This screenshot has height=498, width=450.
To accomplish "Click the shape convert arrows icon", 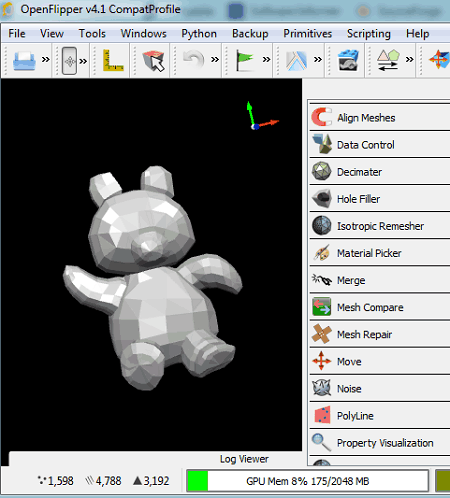I will (x=388, y=60).
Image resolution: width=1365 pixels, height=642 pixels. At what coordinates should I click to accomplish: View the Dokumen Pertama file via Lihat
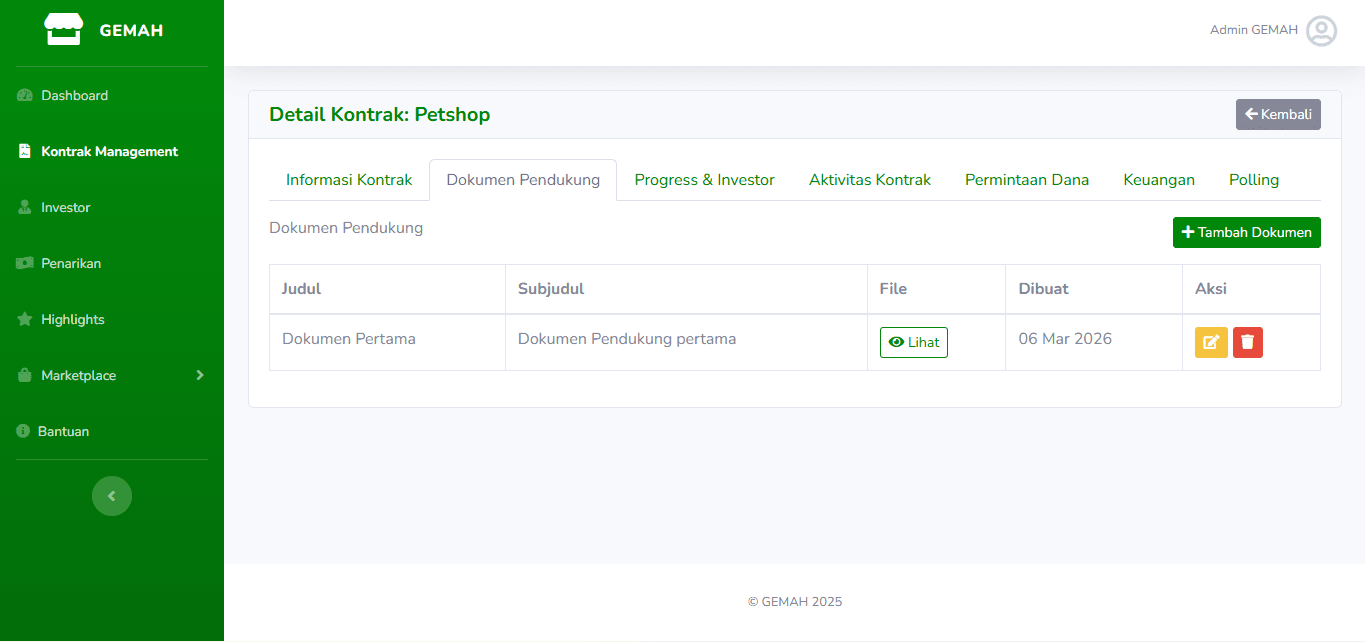pyautogui.click(x=913, y=343)
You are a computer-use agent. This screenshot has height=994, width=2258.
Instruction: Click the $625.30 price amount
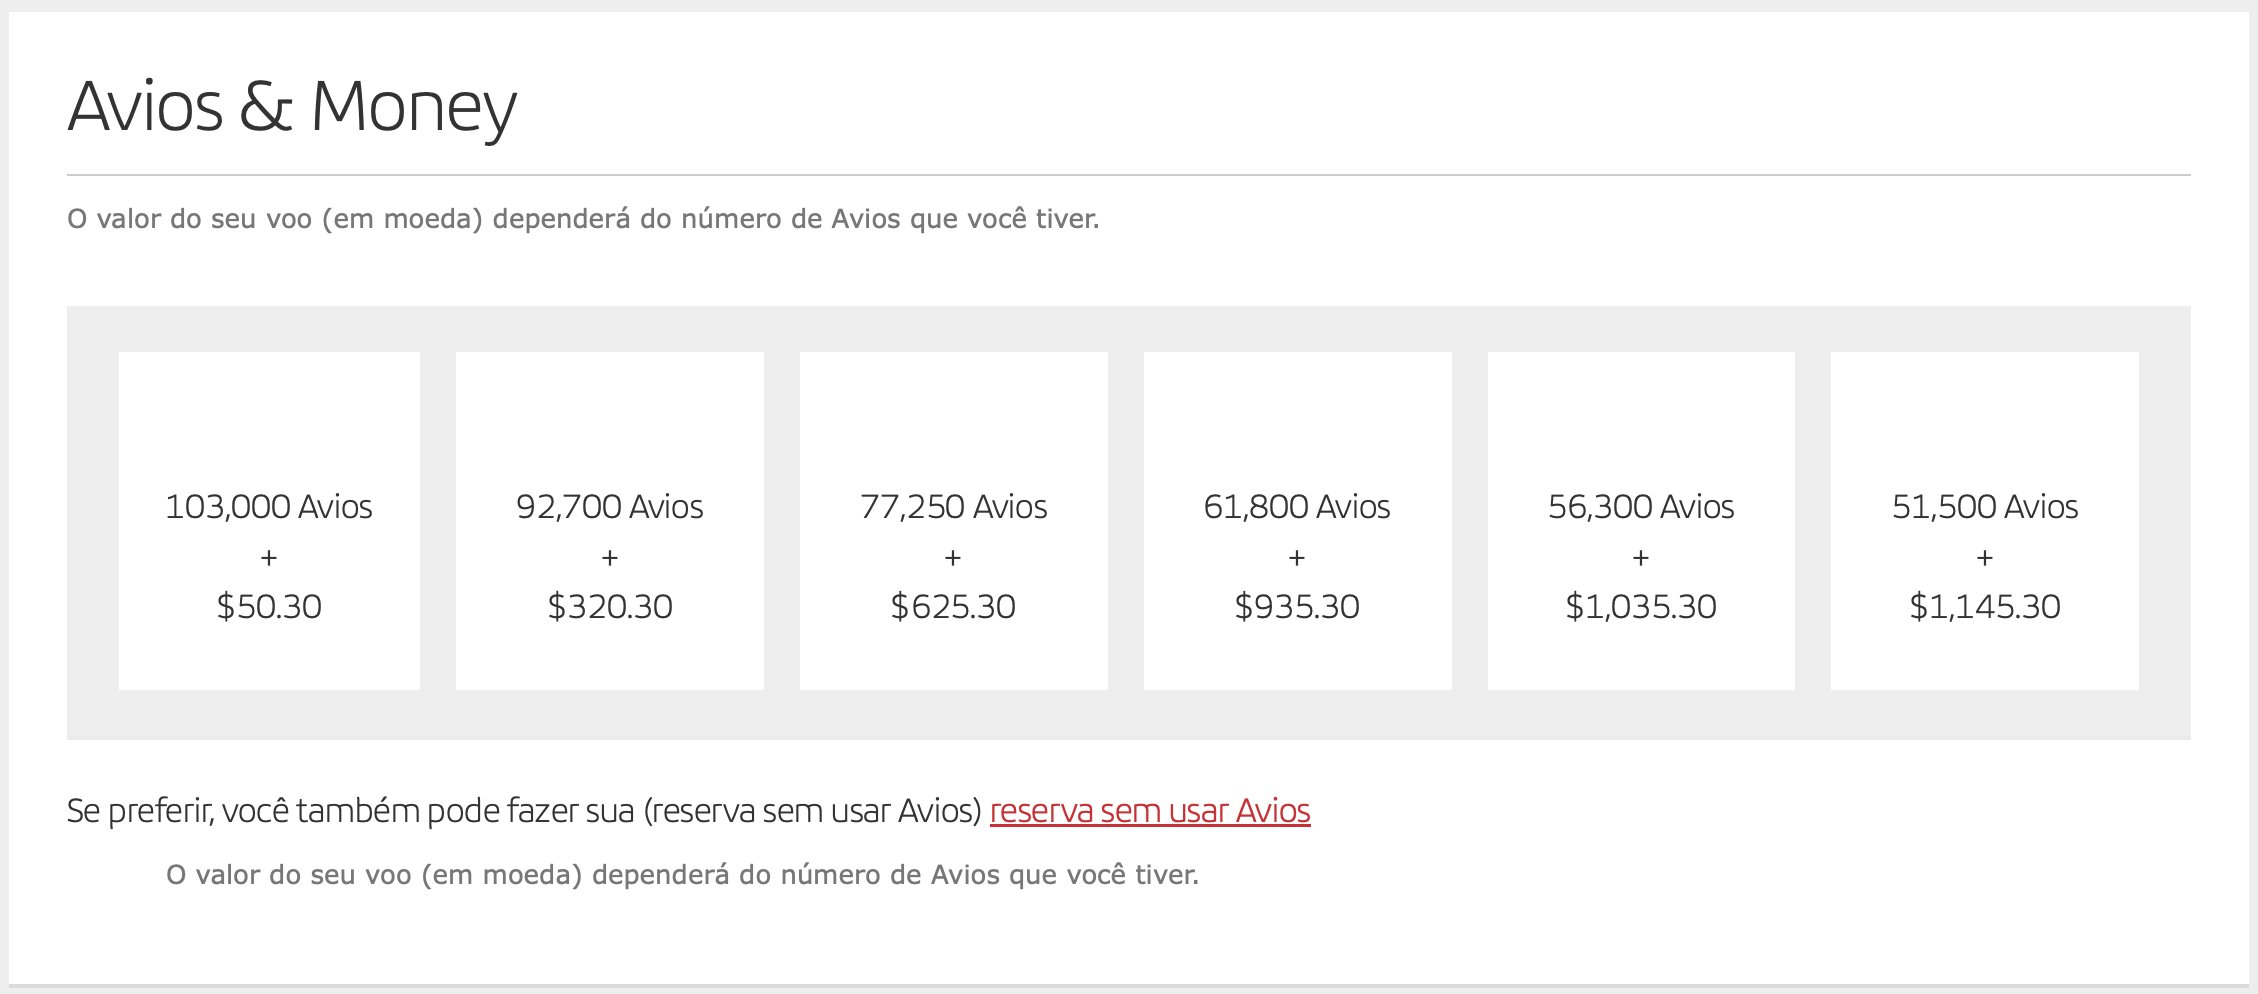(953, 606)
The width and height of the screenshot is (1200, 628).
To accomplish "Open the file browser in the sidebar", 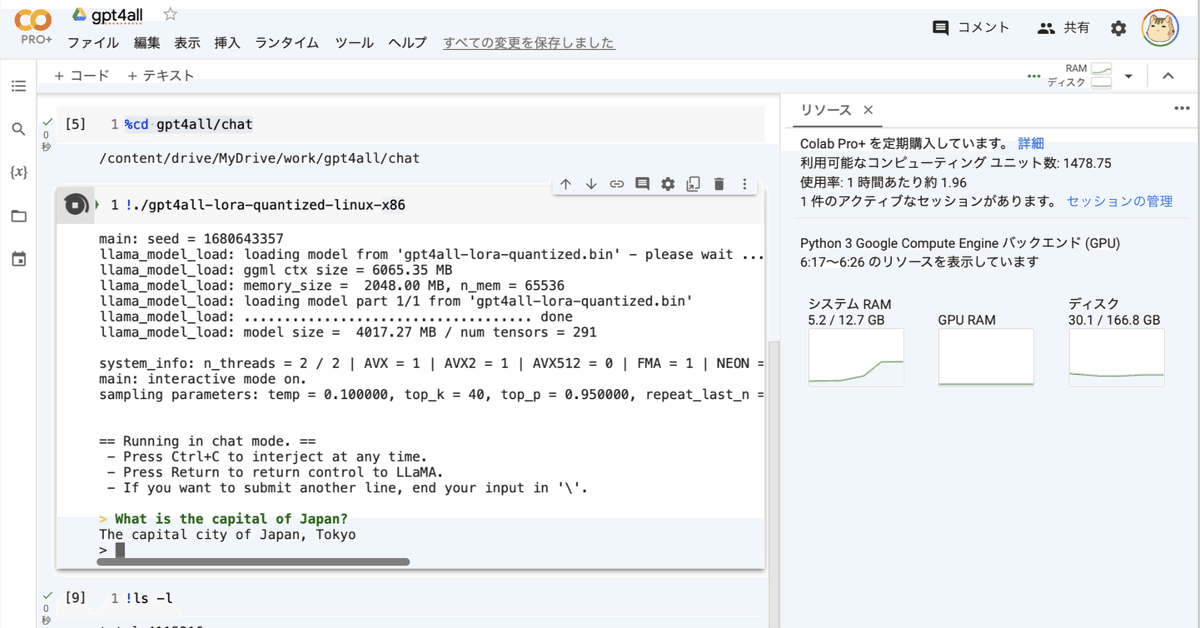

○ ○ ○ ○ ○

## YOUR OBJECTIVE
Check each line above for the string "screenshot" and copy every line that has it.

## PROBLEM SOLUTION
This screenshot has height=498, width=450.
You are a computer-use agent. This screenshot has height=994, width=2258.
The width and height of the screenshot is (1200, 628).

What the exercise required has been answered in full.